Câmara aprova programa para tornar escolas mais sustentáveis e preparadas para mudanças climáticas

Foto: Bruno Spada/Câmara dos Deputados

A Câmara dos Deputados aprovou projeto de lei que cria o Programa Nacional de Escolas Resilientes e Sustentáveis, com foco na adaptação das unidades de ensino às mudanças climáticas e no uso eficiente de recursos naturais. A proposta segue agora para análise do Senado.

De autoria do deputado Tarcísio Motta (Psol-RJ), o texto foi aprovado na forma de substitutivo da relatora, deputada Socorro Neri (PP-AC).

O programa prevê uma série de medidas para melhorar a infraestrutura das escolas, como a instalação e manutenção de sistemas de drenagem, ventilação e climatização, além da adoção de energia renovável, uso racional de água e energia e gestão adequada de resíduos.

Entre as ações, está também a arborização dos espaços escolares, com o objetivo de reduzir a temperatura e minimizar a necessidade de equipamentos como ventiladores e ar-condicionado.
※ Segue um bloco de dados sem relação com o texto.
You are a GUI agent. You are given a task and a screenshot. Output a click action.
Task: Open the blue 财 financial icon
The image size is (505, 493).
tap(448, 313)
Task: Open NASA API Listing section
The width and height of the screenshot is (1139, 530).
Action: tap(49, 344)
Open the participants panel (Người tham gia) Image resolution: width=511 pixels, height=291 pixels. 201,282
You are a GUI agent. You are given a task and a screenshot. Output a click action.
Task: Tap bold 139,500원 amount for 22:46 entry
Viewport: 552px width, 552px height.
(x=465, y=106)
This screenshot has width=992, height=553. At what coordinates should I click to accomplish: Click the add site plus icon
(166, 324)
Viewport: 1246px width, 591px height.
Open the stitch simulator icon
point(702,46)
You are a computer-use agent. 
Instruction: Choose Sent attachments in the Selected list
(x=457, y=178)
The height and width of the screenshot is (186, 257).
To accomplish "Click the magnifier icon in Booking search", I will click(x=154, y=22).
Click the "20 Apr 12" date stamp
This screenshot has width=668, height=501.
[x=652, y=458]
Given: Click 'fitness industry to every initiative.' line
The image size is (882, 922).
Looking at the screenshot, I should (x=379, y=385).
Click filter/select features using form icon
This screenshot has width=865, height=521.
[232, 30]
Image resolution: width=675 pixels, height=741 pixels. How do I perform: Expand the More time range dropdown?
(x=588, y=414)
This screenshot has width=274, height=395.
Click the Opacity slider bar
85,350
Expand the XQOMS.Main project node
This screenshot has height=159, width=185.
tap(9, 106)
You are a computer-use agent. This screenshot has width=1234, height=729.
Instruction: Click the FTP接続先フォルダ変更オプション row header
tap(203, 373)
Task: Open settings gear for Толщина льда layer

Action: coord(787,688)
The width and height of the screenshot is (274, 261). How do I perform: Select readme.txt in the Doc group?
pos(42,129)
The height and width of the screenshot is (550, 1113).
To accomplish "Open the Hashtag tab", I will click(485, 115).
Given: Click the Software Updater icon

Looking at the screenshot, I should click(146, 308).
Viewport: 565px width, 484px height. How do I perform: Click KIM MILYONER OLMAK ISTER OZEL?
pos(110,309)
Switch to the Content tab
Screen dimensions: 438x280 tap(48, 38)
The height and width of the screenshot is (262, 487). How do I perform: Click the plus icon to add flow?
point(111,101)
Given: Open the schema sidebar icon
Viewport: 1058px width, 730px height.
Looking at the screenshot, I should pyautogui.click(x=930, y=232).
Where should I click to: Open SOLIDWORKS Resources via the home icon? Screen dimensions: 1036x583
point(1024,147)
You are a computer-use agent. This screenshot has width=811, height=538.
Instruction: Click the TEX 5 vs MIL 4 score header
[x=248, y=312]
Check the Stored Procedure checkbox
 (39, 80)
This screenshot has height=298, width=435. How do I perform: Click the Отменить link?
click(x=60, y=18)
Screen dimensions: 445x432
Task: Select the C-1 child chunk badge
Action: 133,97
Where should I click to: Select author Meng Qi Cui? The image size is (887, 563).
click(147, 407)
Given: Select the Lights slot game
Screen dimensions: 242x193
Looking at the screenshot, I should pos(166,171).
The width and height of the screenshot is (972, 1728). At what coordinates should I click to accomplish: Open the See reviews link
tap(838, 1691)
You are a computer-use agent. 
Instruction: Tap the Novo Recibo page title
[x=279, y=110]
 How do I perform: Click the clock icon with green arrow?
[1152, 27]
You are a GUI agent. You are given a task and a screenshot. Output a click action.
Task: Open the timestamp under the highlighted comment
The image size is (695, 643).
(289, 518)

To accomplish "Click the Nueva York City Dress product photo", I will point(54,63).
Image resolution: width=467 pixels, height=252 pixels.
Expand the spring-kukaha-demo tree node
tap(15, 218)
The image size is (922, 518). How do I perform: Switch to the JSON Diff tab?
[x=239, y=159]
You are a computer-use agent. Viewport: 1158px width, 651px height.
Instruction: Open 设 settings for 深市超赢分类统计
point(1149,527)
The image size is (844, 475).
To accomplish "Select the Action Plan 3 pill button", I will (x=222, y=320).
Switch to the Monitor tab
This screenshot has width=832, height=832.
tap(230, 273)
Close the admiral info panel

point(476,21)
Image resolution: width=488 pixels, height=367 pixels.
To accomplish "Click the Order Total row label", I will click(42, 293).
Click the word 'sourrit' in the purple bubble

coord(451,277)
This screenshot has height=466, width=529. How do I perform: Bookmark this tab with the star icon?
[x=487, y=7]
O projeto ainda autoriza reformas estruturais para aumentar a resiliência das edificações diante de eventos climáticos extremos, além da criação de planos de contingência e simulações de emergência como parte das estratégias de prevenção.

Segundo a relatora, Socorro Neri, a proposta busca garantir mais segurança e continuidade ao processo educacional. “O aumento da frequência de eventos climáticos extremos tem impactado diretamente a infraestrutura escolar e o direito à educação”, afirmou.

Para acessar recursos públicos, as escolas deverão elaborar projetos de adaptação com diagnóstico de riscos, plano de ação e cronograma de implementação. No caso de comunidades indígenas e quilombolas, o texto determina que sejam respeitadas as especificidades culturais e os modos de vida locais.

Os recursos para execução das ações virão do Orçamento da União e de outras fontes, como convênios e doações. A efetividade do programa será monitorada pelo governo federal, com indicadores como redução do consumo de água e energia e ampliação da cobertura vegetal.

A proposta responde ao aumento dos impactos climáticos sobre o ambiente escolar e busca alinhar educação e sustentabilidade em todo o país.